Interventions parlementaires aux Chambres fédérales de 1993 à 1998

Voici une liste des principales questions, interpellations et motions déposées aux Chambres fédérales par les parlementaires (ordre chronologique inversé).

Les liens conduisent tous vers le site www.parlement.ch qui est une véritable mine d’informations. Vous avez également la possibilité d’y suivre les débats qu’ont occasionnés ces diverses questions.

1998

2 décembre 1998, Conseil national
Libération de Tanak Jigme Sangpo. Assurer le respect des droits de l’homme au Tibet
Interpellation (98.3546) de Mme Ruth GONSETH (Verts/BL) et réponse de M. le conseiler fédéral Flavio COTTI du 17 février 1999.

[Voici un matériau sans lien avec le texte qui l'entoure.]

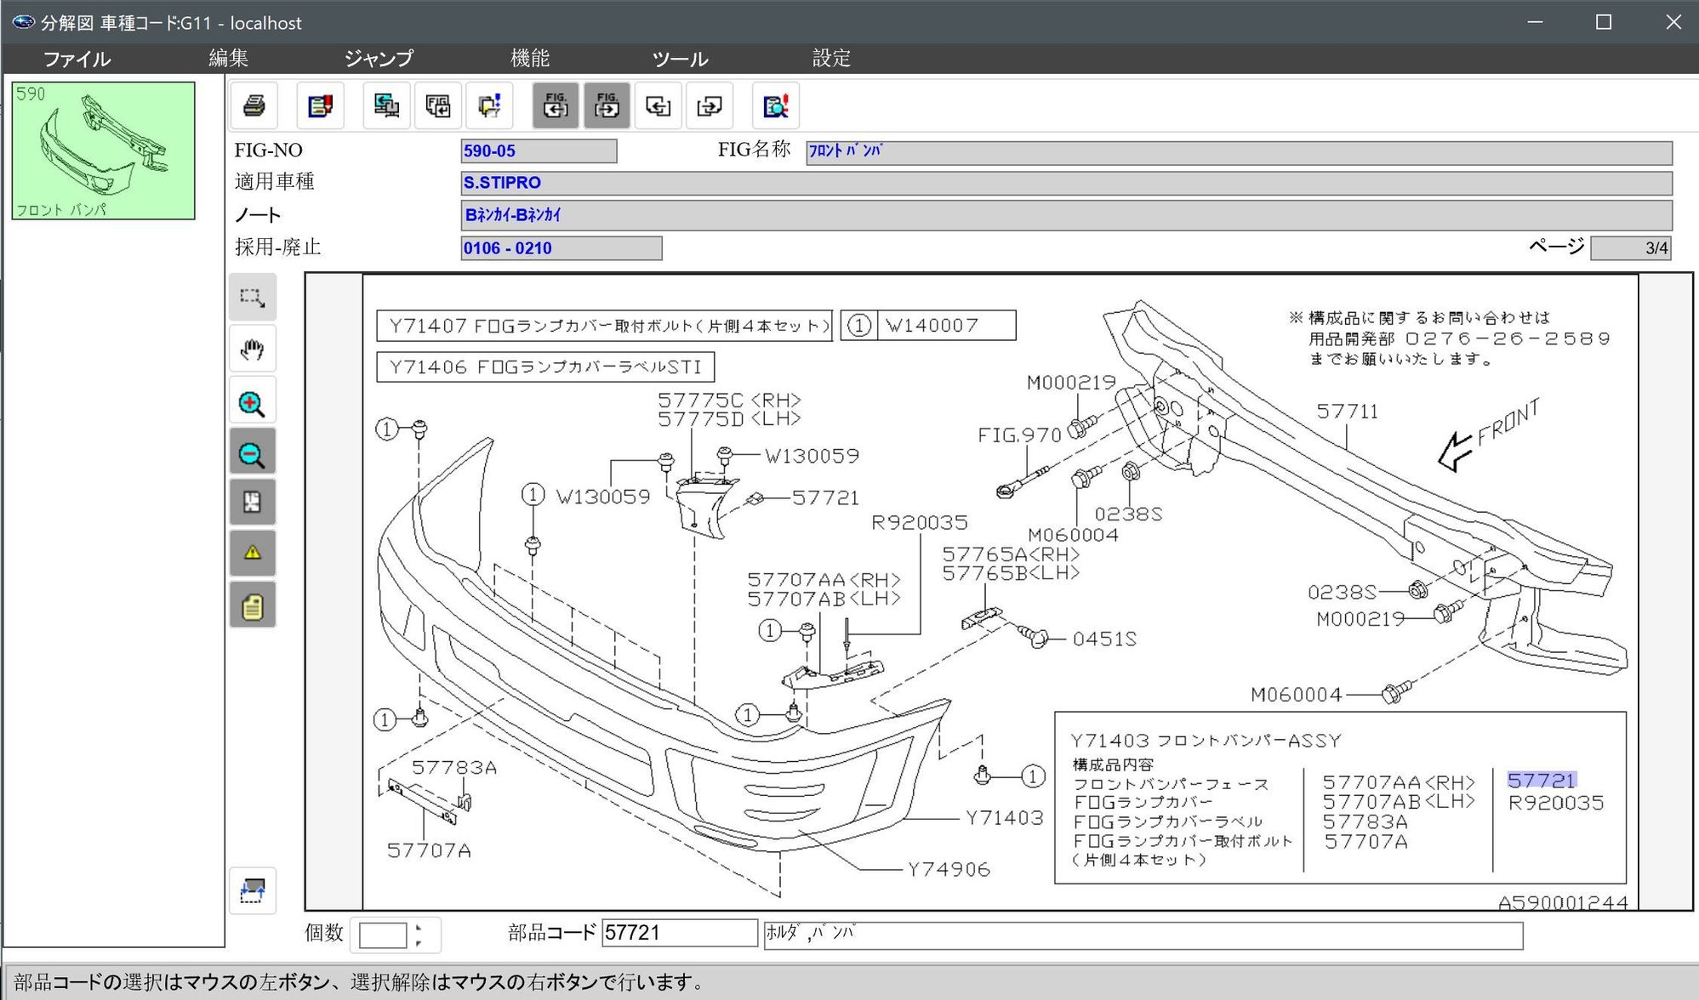Click the previous page icon
This screenshot has height=1000, width=1699.
(x=658, y=106)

23 septembre 1998, Conseil national
Développement des études chinoises et japonaises en Suisse
Interpellation (98.3395) de M. Peter TSCHOPP (PLR/GE) et réponse du Conseil fédéral du 4 novembre 1998.

Texte déposé
Devant l’essor spectaculaire de la Chine et du Japon aux niveaux économique et politique, le Conseil fédéral est-il prêt à entreprendre des actions de promotion de l’apprentissage des langues chinoise et japonaise et de leur civilisation? Cet effort se ferait bien entendu de concert avec les autorités cantonales et universitaires concernées, ainsi qu’avec les écoles polytechni- ques fédérales et sous l’égide du Groupement de la science et de la recherche et de l’Office fédéral des affaires économiques extérieures.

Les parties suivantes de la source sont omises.